“The secret of life isn’t what happens to you, but what you do with what happens to you” (Positive Thinking Every Day by Norman Vincent Peale).
It is now almost 8 months since I moved from my lifelong home in London to Guadeloupe.
I am enjoying good weather, plenty of vitamin D to help boost my immunity, lots of fresh food, learning lots of patience in the process of setting up a business with my husband, getting to know new people and adapting to driving on the right! 🙂
You may never have heard about Guadeloupe until reading this blog or maybe you have seen the images of Guadeloupe in the programme ‘Death in Paradise’?
Guadeloupe is a nice blend of French, Indian and Caribbean cultures which make up a relatively harmonious, multicultural society. As my mum is from the island of Mauritius which also has French roots and a number of similarities to Guadeloupe and I studied in France during my student days, this has really helped my transition here.
Here are some facts about Guadeloupe that you may not already know and from my own experience living here.
1. Guadeloupe is an archipelago of seven inhabited islands. This includes the butterfly shaped islands of Basse-Terre and Grande-Terre, Iles des Saintes (2), Marie-Galante, La Desirade and Iles de la Petite Terre.
2. The Amerindian inhabitants called Guadeloupe “Karukera”. This means “Island of Beautiful Waters”. There are many beautiful beaches here as well as rivers and waterfalls. Guadeloupe is widely regarded as having some of the best dive sites in the world.
3. A narrow channel, the Riviere Salee, divides Guadeloupe into two sections: the larger, western Basse-Terre and the smaller, eastern Grande-Terre.
4. There were several British occupations of Guadeloupe in the 18th and early 19th centuries and a short period of Swedish rule before it was handed over to the French. It became an official overseas French department in 1946. It is therefore a part of the EU.
5. The really interesting thing about being here is that we live in a Caribbean island yet we live in a French context. From the road signs and infrastructure to French bakeries and Carrefour hypermarkets.
6. There is a national rainforest brimming with wildlife which comprises one of the seven national parks of France. Fortunately, there are NO SNAKES in Guadeloupe!
7. Something which is really, really important here is to greet people when you enter an establishment in the public domain. Coming from London where most people avoid all eye contact with strangers and rarely utter ‘Hello’ when out and about, I am slowly becoming used to saying ‘Bonjour’ to every female who enters the changing room at the gym or when I enter a shop or establishment. I have at times received some disapproving looks and an emphasised ‘Bonjour’ if I have forgotten to do so!! Still, it is nice to be in an environment where general courtesy is still deemed to be important.

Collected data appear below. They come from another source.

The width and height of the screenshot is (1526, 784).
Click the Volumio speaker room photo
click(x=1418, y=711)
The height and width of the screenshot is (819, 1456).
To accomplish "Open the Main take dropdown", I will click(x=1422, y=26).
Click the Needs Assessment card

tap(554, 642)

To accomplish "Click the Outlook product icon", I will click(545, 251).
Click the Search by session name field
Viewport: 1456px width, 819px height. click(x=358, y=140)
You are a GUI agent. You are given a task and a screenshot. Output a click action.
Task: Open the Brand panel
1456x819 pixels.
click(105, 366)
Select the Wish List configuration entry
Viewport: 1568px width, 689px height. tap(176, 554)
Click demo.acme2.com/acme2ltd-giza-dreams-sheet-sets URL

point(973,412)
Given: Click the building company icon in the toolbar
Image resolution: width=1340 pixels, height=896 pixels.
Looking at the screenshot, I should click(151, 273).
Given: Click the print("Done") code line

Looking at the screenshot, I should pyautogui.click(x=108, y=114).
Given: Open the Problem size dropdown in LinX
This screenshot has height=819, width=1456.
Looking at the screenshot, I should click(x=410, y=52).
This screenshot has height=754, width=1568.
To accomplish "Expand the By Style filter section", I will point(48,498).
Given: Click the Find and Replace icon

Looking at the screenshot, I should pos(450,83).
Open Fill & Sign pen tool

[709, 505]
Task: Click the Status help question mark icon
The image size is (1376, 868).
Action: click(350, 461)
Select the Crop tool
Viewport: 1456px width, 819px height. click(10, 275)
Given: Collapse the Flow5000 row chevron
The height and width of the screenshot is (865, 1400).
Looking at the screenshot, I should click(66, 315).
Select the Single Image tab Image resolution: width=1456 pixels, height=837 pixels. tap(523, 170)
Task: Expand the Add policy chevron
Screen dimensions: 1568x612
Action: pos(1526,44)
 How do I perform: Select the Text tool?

8. If they do not agree with something, the people of Guadeloupe will strike for their rights! As I write, there are road blockades all over the main roads of Guadeloupe since early yesterday morning meaning that people can only circulate in their local areas. This is in protest of the fact that businesses are under threat due to the Covid restrictions imposed by the French government. The people are not willing for their livelihoods to be destroyed in this way. Good for them!
9. The best time of year in Guadeloupe is from December to May when the weather is warm and dry. The rest of the year is usually hot, humid and wet, especially between July and November.
Moving here has been a journey of self-discovery and I am very grateful for the opportunity.